How Fallback Chain Simulator works

The Fallback Chain Simulator models the pattern most production LLM agents eventually reach for: a primary provider that handles the happy path, a first fallback that catches rate limits and latency blowups, and an optional second fallback for full-provider outages. It reports how often the whole chain makes it inside your deadline, how much you pay per call on average, and where requests actually end up landing.

What the tool computes

For each Monte Carlo trial (default 1,000), the simulator walks the chain in order. For every leg it rolls two independent outcomes: a 429 / throttle response, and a latency sample drawn from an exponential distribution. A leg "succeeds" when it does not throttle and the cumulative elapsed time stays at or under your deadline. If a leg fails, control passes to the next leg and the already-spent time is carried forward. If no leg succeeds in time, the trial is a failure and contributes the deadline value to the latency distribution.

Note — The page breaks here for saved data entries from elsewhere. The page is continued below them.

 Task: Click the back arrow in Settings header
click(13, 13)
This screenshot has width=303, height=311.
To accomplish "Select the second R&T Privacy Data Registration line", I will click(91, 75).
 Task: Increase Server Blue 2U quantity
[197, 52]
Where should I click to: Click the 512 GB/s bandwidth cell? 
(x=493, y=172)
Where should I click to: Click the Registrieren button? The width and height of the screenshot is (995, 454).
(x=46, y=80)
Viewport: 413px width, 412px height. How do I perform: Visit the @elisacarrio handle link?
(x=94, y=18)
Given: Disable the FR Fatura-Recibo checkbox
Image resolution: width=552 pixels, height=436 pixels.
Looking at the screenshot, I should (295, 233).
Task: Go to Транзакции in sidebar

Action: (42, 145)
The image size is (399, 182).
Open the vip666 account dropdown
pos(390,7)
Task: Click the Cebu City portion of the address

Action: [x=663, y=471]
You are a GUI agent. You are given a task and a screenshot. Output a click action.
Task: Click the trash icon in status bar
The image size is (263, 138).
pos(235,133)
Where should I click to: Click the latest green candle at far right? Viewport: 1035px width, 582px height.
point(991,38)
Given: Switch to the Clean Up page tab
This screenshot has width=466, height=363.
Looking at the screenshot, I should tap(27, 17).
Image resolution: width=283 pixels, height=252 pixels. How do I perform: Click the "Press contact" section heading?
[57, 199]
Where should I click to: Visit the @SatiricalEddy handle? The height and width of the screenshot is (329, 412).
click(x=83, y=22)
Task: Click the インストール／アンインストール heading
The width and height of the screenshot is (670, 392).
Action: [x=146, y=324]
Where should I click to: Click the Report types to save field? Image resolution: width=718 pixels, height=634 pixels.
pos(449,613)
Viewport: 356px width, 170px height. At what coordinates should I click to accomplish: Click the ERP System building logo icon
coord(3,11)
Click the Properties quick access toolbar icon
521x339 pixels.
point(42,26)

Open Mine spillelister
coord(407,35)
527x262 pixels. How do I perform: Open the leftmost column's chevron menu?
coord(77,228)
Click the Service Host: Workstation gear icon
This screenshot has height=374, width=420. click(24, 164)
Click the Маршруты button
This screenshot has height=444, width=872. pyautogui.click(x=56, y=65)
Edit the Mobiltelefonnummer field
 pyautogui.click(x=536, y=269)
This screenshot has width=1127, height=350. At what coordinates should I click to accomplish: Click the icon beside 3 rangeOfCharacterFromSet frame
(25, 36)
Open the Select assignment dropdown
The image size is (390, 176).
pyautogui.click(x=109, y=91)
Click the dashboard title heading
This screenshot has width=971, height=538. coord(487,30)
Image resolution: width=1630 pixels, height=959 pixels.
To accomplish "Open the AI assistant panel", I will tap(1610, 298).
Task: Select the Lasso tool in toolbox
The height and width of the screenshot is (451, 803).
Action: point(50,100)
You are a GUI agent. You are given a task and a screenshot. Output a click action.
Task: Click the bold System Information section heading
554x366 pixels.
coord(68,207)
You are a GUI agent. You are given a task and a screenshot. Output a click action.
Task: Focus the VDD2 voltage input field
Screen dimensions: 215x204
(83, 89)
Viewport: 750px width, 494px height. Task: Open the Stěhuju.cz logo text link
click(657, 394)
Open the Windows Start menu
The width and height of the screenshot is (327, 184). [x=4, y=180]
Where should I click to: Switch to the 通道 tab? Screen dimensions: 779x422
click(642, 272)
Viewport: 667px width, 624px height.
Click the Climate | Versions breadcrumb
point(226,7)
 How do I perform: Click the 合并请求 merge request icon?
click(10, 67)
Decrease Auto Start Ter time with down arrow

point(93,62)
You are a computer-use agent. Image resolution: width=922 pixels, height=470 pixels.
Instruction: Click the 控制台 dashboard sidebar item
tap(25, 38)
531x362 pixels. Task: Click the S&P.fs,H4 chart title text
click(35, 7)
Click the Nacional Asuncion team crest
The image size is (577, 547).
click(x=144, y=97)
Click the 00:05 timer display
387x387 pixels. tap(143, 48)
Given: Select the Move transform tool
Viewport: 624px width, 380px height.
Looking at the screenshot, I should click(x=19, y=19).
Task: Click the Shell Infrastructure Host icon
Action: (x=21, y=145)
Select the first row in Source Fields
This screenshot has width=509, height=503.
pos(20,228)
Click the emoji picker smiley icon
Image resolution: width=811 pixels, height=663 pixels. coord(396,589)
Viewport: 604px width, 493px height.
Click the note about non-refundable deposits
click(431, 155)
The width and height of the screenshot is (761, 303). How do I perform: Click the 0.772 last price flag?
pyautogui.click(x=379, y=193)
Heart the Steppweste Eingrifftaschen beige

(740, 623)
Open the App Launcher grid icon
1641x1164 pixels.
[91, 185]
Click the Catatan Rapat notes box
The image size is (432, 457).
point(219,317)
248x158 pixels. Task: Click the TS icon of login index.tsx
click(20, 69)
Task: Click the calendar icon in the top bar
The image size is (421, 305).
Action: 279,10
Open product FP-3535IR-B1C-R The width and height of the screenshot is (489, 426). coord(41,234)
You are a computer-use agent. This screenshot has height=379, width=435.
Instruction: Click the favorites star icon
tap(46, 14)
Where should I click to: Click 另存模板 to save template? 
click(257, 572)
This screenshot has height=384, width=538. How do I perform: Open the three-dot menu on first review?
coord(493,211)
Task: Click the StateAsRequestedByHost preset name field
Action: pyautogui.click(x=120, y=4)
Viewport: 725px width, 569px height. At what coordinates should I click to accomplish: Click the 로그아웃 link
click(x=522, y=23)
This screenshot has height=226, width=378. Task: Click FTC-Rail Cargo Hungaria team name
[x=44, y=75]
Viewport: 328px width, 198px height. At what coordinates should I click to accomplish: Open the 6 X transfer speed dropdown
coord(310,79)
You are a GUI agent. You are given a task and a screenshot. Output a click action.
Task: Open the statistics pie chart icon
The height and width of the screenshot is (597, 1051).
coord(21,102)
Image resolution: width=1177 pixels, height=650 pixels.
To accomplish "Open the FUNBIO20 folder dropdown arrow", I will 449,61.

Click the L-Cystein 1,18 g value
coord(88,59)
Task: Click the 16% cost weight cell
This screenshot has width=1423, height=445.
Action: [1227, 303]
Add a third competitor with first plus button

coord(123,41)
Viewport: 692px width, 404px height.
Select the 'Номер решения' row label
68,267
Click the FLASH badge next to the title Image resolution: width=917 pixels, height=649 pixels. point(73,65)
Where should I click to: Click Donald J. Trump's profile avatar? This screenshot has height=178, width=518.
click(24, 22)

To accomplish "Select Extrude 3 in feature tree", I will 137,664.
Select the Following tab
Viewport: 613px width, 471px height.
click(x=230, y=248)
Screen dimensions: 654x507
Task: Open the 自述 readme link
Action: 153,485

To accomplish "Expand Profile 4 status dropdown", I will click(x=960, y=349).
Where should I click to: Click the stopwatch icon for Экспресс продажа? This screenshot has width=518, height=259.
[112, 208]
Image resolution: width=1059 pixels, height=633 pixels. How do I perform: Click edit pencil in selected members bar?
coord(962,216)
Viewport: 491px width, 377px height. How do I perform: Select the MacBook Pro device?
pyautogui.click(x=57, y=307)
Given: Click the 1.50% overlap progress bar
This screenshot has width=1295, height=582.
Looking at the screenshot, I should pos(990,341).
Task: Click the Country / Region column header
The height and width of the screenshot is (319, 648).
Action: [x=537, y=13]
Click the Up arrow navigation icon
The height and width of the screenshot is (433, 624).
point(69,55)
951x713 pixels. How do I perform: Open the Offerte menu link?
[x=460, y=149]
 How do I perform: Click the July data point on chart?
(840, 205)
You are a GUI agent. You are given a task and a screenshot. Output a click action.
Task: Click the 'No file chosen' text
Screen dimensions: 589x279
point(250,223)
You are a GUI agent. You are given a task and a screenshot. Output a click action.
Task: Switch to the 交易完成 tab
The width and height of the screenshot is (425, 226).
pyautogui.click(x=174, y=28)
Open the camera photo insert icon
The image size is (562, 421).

Outputs: overall success rate, p50 / p95 / p99 latency, aggregate and per-call cost across the trial set, number of trials that degraded to fallback 1 or fallback 2, and a share-of-successes bar chart per provider. A short recommendation flags whether the current primary is the best cost-per-successful-call leg given the inputs — a common configuration error is picking a cheap but unreliable primary whose failures push most traffic (and most cost) onto the fallback.

Inputs and assumptions

Provider + model per leg. Anthropic, OpenAI, and Google model lists are hardcoded in sim-engine.ts with published per-token pricing as of 2026-04.
429 rate (0–30%). Probability of a rate-limit / throttle response on that leg. A 429 costs no tokens but adds ~50 ms of overhead before falling through.
p99 latency (ms). The user-supplied long tail. The simulator derives an exponential mean as max(p50_ref, p99 / ln(100)), so a small p99 is never below the published p50 reference for that model.
Deadline (ms). End-to-end budget for the full chain. Default 1000 ms reflects a typical interactive agent step.
Trials. Monte Carlo sample size. Higher trials shrink estimator variance; the default 1,000 is enough for stable success-rate and p95/p99 readings.
Input / output tokens. Applied identically to every leg that is actually invoked. A 429-throttled leg bills zero tokens.

Formulas

for each trial:
  elapsed = 0; cost = 0
  for leg in [primary, fallback1, fallback2?]:
    if uniform() < leg.rate_429:
      elapsed += 50ms
      continue
    mean      = max(model.p50, leg.p99 / ln(100))
    latency   = -ln(1 - uniform()) * mean   # exponential
    elapsed  += latency
    cost     += leg.input_tokens * price_in
              + leg.output_tokens * price_out
    if elapsed <= deadline:
      return success
  return failure

Recommendation logic

Each leg gets an expected cost-per-successful-call score: cost_per_success = tokens × price / P(success), where P(success) = (1 − rate_429) × P(latency ≤ deadline). The recommendation flags the leg with the lowest score; if it is not the current primary, it suggests swapping. This is a per-leg comparison, not an end-to-end optimization — the Monte Carlo result above still reflects the chain you actually configured.

Limitations

Independent failures. The simulator treats each leg's 429 and latency as independent draws. Real outages are correlated (a Cloudflare or DNS event can take out more than one provider at once). Your measured fallback rate during a genuine incident will be worse than the tool predicts.
Stationary rates. 429 probability is a constant across trials. In production, rate-limit pressure spikes with your own traffic — your effective 429 is load-dependent.
Exponential latency. Good enough for the tail shape, but real API latency distributions are usually bimodal (fast path + retry path). Use observed p99 from your own telemetry, not a vendor brochure number.
No streaming credit. A call that streams partial tokens before the deadline is treated here as a full failure if total latency exceeds the deadline.
Pricing drift. Per-token rates reflect published pricing as of 2026-04. Re-check the vendor page before committing a budget.
Planning tool, not investment advice. This calculates infrastructure economics, not portfolio decisions.

Pricing sources

Rate-limit design for LLM research loops — where the fallback-chain pattern comes from and why naive retries make throttling worse.
Observability for LLM trading agents — which latency and error-rate metrics you actually need to feed into this simulator.
Bounded-cost agentic research loops — the cost side of the chain: how fallback selection changes your $/validated-idea budget.

Changelog

2026-04-23 — Initial release. Three providers, up to two fallbacks, deterministic mulberry32 RNG for reproducible trial runs.